━━━ EXCERPTED DATA

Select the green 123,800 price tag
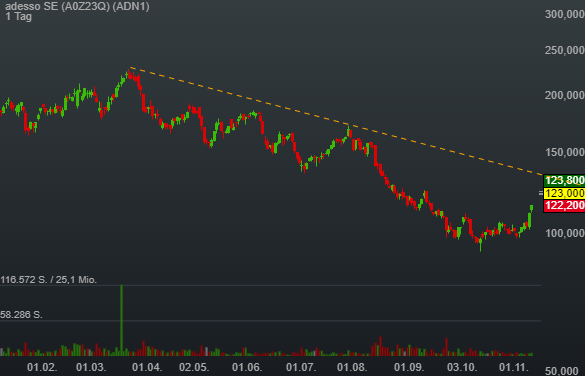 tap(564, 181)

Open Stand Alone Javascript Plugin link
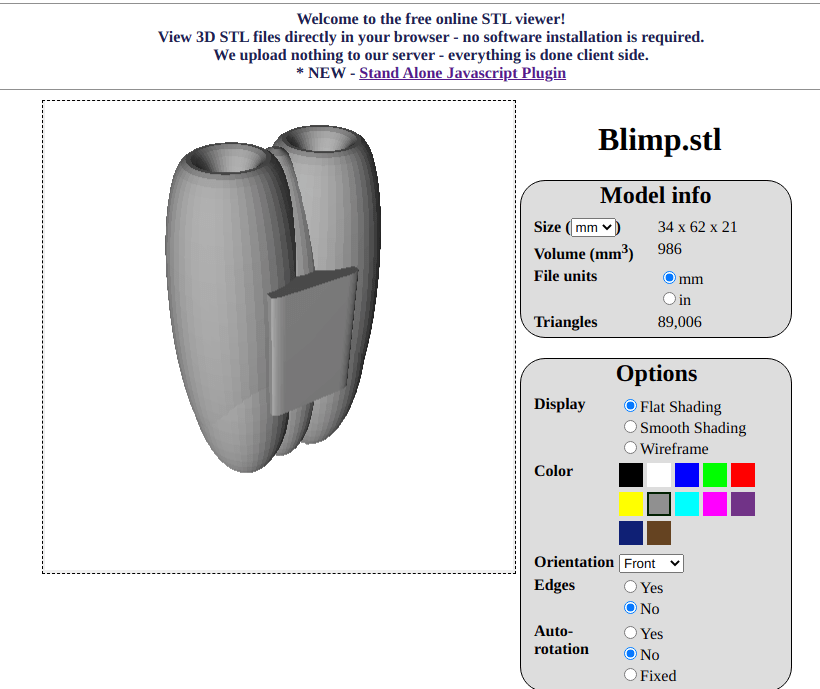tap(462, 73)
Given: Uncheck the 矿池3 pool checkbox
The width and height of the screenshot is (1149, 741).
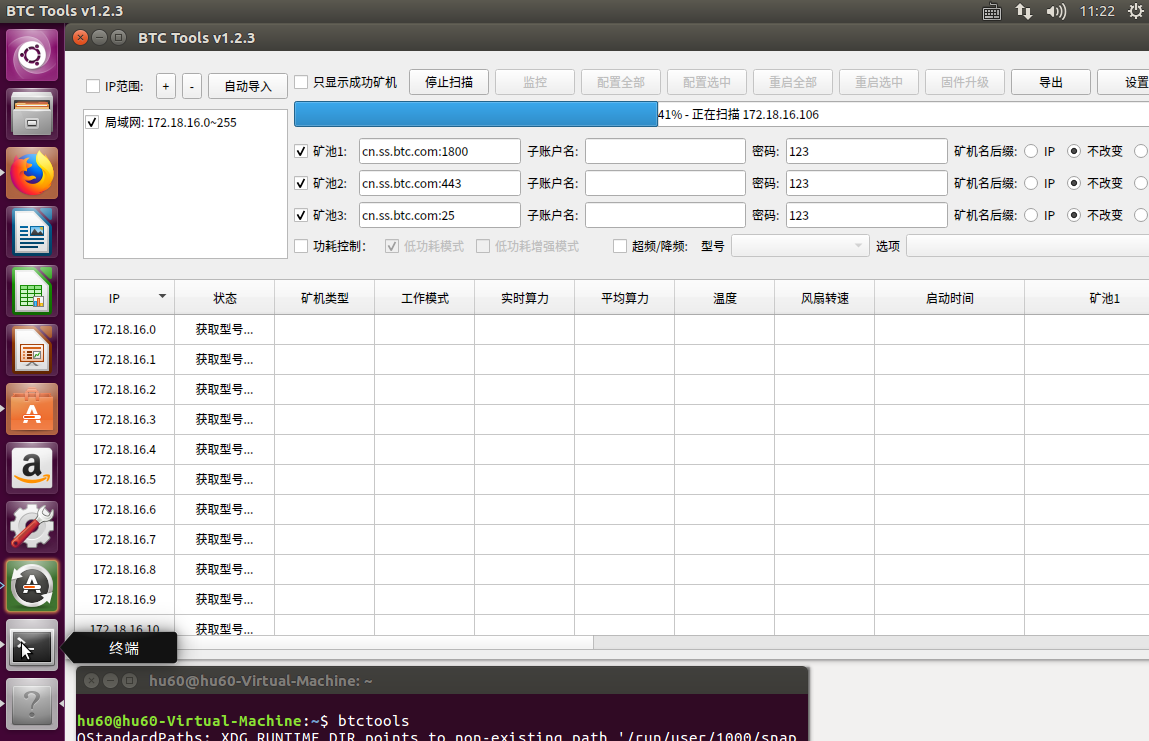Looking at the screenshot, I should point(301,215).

━━━━━━
━━━ EXCERPTED DATA

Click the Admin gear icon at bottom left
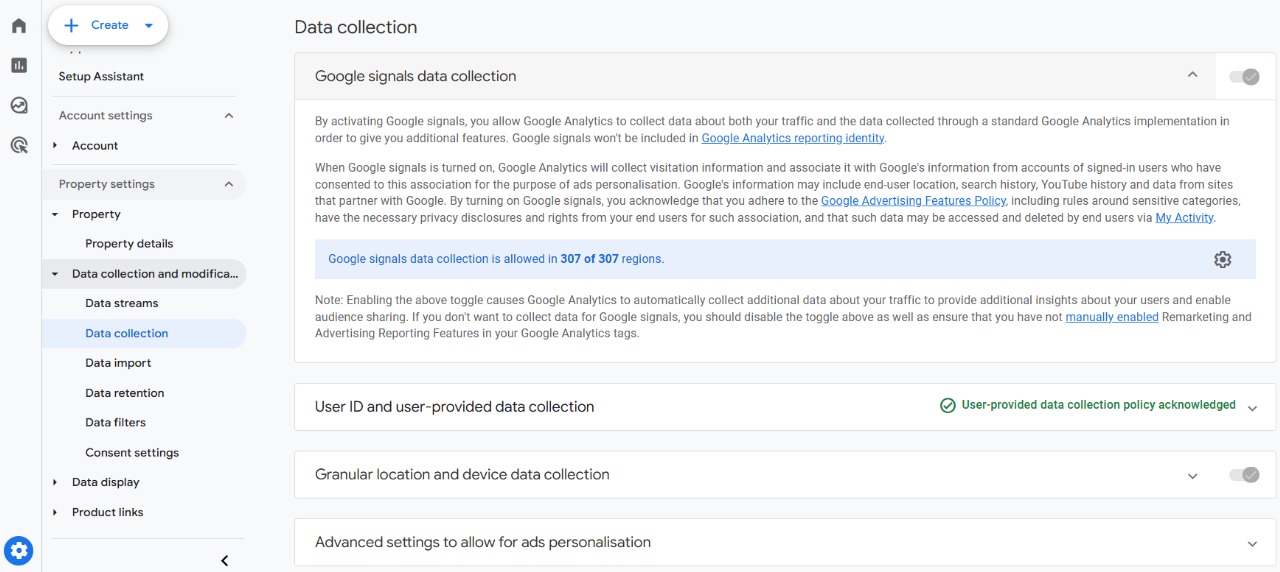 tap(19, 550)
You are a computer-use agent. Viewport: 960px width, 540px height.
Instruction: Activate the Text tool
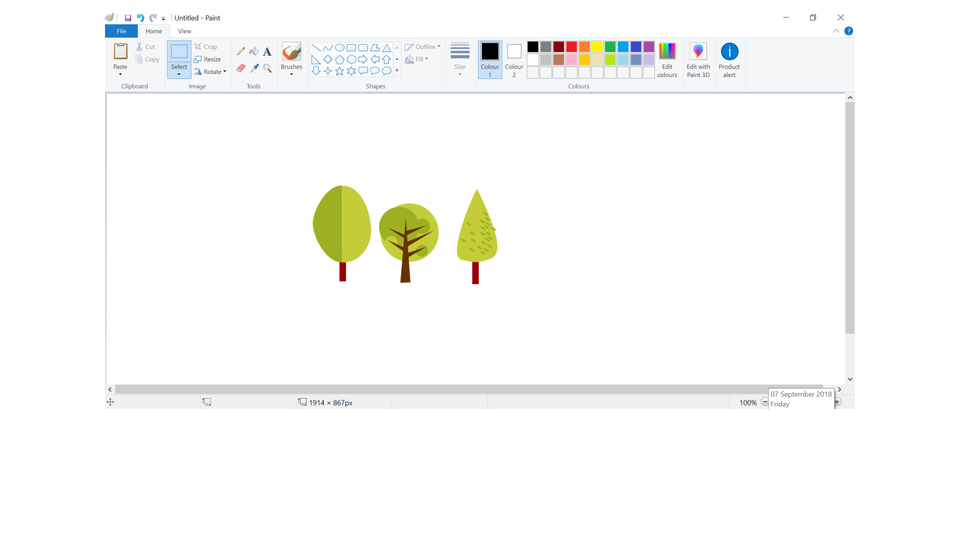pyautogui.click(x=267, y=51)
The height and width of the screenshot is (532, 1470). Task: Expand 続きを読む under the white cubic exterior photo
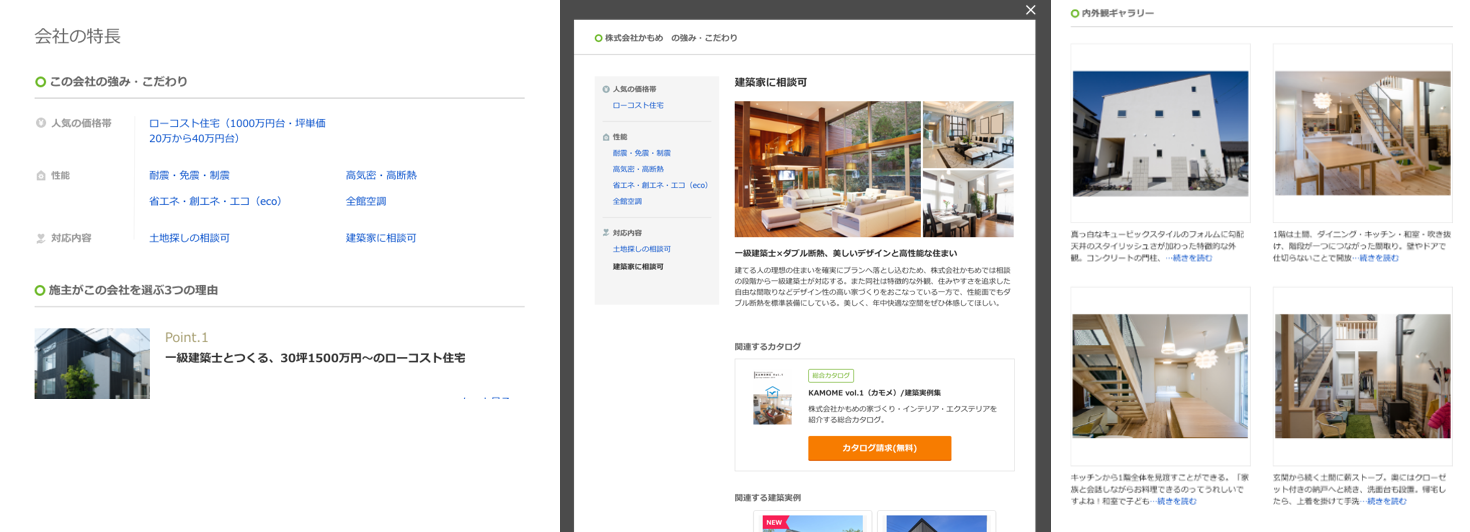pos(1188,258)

━━━━━━
━━━ EXCERPTED DATA

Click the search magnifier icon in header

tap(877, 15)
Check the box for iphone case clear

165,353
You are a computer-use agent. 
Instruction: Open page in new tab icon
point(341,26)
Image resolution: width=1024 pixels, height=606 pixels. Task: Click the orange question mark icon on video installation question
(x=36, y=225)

━━━━━━

= WORK REQUEST =
Copy out every line of the listing that contains the string "agent".

= SOLUTION TO THE PROBLEM =
You are a computer-use agent. Viewport: 960px width, 540px height.
You are a computer-use agent. 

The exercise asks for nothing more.